⟨
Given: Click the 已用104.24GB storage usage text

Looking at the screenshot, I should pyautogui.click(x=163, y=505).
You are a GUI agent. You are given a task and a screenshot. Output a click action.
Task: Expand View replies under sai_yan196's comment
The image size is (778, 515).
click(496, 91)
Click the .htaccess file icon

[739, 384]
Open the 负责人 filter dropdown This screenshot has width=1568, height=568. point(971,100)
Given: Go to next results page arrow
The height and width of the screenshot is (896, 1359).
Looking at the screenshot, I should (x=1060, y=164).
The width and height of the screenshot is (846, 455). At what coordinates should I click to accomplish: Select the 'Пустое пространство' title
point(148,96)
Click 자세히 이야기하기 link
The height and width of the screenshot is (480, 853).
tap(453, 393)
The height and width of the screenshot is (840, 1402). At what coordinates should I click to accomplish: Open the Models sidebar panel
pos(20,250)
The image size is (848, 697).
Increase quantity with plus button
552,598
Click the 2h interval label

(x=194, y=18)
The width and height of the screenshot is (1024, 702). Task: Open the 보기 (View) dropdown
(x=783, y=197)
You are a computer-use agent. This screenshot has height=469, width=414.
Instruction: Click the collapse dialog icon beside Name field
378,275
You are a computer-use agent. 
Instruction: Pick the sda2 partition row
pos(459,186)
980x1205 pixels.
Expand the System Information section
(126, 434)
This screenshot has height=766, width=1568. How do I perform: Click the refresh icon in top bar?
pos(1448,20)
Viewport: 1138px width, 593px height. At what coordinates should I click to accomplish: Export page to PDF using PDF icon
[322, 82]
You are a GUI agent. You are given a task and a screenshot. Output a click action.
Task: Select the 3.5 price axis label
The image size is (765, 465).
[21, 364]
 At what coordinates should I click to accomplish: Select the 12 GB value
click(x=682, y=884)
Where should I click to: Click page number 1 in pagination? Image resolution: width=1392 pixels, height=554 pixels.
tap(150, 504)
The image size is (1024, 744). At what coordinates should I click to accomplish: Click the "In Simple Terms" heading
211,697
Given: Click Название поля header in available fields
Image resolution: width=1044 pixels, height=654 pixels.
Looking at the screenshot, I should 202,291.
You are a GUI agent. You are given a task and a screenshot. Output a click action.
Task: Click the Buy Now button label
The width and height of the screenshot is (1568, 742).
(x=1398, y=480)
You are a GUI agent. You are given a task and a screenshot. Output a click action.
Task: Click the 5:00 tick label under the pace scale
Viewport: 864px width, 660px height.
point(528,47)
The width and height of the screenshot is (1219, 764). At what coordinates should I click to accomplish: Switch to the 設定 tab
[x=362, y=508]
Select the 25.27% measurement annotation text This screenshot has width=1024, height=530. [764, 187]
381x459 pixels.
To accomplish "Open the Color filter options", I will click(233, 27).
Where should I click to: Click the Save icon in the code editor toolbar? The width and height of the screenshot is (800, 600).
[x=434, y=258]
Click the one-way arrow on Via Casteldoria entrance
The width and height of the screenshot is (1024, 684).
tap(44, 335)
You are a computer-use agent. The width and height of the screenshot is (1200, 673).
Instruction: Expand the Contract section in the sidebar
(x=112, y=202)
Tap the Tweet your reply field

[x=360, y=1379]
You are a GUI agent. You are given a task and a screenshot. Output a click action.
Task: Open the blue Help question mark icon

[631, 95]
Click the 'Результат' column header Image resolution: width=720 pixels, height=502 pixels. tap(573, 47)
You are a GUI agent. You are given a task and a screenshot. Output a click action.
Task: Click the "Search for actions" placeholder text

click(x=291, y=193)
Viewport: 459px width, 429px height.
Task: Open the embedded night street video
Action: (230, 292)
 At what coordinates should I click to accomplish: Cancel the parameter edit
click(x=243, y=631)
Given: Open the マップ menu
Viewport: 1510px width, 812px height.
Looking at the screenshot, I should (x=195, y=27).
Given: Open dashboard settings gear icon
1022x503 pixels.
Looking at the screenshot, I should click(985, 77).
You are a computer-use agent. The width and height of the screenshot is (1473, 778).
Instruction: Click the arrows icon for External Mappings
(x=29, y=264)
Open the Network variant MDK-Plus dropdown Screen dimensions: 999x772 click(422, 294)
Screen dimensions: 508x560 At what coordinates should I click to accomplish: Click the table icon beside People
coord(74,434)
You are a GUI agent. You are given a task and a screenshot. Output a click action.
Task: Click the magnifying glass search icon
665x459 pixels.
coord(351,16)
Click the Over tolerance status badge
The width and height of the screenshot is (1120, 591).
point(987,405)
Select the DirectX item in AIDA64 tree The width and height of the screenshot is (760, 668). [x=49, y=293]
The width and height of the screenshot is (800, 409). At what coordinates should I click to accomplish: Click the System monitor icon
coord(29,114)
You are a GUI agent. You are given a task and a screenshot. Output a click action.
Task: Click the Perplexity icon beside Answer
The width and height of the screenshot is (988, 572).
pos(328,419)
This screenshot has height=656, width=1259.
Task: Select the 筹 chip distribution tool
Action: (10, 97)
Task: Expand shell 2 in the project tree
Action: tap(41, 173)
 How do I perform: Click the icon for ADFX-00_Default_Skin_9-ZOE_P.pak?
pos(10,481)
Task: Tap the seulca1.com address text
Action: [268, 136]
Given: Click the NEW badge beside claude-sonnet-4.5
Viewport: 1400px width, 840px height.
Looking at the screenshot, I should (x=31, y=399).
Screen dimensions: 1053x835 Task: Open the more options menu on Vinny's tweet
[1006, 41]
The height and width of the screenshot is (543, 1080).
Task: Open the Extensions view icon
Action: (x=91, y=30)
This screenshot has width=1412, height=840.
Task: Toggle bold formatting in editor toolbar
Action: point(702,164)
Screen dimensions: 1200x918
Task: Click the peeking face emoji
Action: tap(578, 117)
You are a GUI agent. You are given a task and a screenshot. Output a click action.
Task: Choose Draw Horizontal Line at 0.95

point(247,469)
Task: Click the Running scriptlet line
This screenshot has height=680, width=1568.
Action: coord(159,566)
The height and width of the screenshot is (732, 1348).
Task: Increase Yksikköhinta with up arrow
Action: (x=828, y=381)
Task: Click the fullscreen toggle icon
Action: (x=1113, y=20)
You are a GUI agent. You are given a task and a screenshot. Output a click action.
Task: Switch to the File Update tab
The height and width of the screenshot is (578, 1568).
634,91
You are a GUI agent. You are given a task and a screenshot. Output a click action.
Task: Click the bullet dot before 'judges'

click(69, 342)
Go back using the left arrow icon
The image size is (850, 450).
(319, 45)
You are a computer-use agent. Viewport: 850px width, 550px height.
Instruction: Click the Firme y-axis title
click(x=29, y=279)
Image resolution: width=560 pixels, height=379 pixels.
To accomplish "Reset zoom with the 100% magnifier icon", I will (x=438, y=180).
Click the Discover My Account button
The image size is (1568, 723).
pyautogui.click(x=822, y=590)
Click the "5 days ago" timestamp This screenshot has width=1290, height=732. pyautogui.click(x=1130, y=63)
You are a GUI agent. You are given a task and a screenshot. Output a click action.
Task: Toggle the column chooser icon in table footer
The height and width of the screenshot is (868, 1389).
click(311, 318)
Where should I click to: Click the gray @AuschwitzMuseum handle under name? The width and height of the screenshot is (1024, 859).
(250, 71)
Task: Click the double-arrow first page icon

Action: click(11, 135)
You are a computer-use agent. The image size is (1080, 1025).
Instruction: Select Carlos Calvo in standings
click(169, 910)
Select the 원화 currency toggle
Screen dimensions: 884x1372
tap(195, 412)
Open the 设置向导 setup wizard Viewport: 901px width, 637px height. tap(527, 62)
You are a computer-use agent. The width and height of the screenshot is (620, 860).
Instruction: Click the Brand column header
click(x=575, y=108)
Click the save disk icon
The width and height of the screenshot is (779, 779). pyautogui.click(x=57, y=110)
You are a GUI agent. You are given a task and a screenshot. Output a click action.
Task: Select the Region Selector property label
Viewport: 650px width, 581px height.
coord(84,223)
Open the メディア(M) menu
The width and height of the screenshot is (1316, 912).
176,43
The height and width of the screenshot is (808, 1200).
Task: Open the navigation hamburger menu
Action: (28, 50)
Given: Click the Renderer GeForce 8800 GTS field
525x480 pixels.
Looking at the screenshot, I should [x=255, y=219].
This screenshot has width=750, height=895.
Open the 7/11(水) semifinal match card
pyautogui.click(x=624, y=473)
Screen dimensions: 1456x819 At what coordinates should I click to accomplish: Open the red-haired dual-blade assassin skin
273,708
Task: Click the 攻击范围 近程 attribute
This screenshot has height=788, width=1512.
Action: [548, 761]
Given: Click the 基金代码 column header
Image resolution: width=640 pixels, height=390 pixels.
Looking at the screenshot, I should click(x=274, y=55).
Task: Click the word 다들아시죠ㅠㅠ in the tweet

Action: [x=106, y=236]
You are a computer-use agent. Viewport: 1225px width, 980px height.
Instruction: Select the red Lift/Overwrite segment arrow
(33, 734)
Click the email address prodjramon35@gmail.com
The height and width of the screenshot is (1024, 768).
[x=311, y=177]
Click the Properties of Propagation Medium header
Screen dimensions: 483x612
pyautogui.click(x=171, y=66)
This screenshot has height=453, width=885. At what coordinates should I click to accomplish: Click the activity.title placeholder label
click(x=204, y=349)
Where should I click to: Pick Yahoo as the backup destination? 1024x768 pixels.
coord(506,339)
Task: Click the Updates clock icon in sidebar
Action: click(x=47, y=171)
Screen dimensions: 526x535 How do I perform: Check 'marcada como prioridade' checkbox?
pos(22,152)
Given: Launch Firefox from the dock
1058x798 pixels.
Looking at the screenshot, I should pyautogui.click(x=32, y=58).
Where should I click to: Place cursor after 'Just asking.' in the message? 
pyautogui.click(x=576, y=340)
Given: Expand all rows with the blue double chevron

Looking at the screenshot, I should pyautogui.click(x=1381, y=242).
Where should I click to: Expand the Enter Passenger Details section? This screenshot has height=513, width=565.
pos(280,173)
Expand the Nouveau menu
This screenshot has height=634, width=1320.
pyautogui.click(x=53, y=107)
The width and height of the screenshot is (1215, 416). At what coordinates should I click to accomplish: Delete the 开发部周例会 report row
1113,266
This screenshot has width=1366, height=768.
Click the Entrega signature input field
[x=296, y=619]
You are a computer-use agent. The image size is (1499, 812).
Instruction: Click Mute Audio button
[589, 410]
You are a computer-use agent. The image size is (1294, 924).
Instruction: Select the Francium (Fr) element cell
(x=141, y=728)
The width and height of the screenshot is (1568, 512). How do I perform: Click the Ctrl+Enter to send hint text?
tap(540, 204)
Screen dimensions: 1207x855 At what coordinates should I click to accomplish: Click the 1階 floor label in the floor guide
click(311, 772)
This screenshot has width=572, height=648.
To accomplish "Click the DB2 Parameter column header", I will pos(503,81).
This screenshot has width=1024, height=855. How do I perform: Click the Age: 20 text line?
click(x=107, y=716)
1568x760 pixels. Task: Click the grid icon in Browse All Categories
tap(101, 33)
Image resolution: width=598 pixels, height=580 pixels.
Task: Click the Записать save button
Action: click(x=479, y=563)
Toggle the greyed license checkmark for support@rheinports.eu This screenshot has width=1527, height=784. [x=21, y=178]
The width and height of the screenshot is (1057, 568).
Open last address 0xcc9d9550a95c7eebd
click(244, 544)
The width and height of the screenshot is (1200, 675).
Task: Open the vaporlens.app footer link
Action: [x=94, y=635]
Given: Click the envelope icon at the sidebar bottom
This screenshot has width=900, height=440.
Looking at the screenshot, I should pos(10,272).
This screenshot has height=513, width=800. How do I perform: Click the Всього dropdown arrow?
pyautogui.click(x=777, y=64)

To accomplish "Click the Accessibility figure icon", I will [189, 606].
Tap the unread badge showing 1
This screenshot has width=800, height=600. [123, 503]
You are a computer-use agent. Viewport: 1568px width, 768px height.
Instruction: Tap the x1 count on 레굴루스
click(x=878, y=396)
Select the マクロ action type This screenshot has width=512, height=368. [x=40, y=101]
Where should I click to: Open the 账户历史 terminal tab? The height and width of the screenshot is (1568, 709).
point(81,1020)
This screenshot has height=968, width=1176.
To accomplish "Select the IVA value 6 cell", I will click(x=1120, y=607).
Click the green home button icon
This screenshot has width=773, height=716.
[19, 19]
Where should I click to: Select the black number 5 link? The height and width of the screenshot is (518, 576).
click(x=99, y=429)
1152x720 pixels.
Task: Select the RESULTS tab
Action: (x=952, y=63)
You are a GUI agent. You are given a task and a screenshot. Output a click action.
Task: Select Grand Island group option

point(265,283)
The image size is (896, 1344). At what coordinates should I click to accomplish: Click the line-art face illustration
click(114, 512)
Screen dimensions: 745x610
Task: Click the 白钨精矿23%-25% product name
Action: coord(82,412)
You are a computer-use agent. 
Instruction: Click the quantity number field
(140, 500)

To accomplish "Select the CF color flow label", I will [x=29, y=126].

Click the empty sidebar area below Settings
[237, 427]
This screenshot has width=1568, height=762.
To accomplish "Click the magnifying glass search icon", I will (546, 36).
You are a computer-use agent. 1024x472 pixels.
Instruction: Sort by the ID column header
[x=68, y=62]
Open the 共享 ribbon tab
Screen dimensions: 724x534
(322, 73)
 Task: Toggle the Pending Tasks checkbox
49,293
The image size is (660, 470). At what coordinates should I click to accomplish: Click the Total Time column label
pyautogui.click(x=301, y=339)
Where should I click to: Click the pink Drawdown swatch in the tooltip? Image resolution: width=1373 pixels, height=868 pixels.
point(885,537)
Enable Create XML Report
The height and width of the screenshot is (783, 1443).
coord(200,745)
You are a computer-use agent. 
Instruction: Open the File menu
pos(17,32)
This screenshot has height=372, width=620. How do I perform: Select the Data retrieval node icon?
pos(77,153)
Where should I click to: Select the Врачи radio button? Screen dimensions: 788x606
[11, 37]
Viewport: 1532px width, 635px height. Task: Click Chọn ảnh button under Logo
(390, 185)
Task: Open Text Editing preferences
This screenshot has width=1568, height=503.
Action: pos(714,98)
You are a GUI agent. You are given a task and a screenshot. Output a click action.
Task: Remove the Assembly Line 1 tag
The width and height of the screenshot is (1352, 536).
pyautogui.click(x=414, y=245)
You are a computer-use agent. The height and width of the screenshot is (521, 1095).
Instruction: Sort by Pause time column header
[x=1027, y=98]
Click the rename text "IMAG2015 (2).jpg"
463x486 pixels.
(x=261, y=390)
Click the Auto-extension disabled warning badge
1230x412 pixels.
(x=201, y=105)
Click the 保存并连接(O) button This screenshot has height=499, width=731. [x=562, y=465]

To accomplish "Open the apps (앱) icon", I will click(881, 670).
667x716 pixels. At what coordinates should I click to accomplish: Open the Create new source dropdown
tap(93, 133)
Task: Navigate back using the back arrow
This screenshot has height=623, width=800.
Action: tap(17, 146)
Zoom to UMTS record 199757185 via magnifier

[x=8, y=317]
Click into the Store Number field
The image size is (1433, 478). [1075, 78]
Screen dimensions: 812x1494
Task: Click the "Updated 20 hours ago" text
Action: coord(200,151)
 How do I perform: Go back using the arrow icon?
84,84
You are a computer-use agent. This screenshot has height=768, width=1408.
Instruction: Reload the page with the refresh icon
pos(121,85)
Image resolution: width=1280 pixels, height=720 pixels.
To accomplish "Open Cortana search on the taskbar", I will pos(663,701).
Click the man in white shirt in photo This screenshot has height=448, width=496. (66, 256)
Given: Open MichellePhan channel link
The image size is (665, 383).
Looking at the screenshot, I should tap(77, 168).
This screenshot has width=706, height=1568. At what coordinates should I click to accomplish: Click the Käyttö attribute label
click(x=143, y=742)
⟩
[Assignment]:
Lines containing the word "magnifying": copy every one of them from the records above.

[Result of this task]:
Task: Click the magnifying glass search icon
To accomplish "Click the magnifying glass search icon", I will (546, 36).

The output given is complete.